(Rows from a screen grounding dataset)
-- BEGIN --
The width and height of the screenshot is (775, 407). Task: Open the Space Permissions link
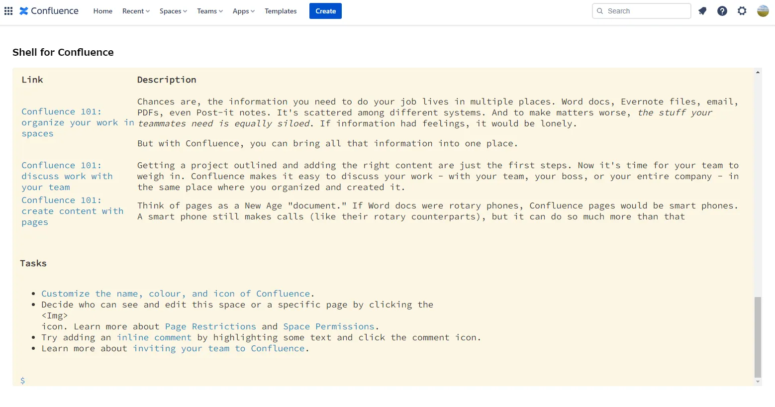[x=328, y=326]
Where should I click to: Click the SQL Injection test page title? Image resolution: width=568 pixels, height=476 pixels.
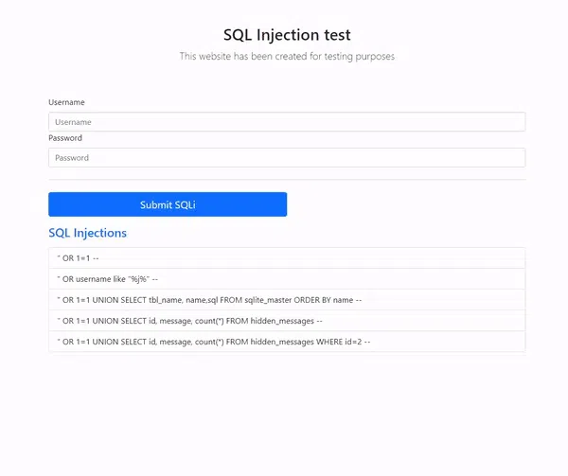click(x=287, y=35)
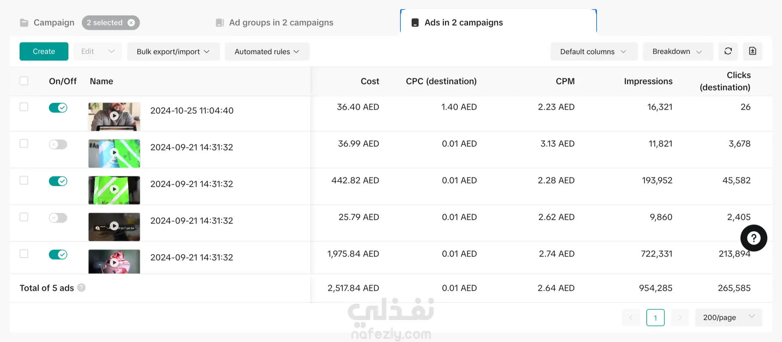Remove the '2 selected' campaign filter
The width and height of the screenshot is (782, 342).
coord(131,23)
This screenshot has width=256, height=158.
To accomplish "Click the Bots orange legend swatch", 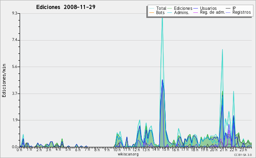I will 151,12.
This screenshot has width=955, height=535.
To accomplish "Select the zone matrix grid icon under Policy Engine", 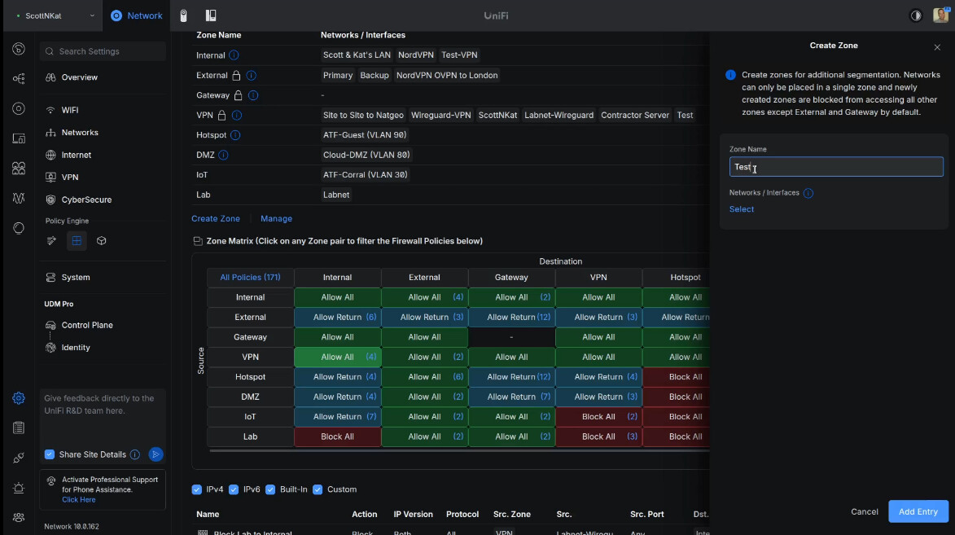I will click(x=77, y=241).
-- END --
Written task: Edit the rows from the start up to and including the line with "coord(131,23)", changing "Image resolution" to "Screen size" and keeping everything else the same. Leave the pictures out of your answer.

Exercise solution:
The width and height of the screenshot is (775, 407). Task: Open the Space Permissions link
[x=328, y=326]
Where should I click to: Click the SQL Injection test page title? Screen size: width=568 pixels, height=476 pixels.
click(x=287, y=35)
Remove the '2 selected' campaign filter
The width and height of the screenshot is (782, 342).
coord(131,23)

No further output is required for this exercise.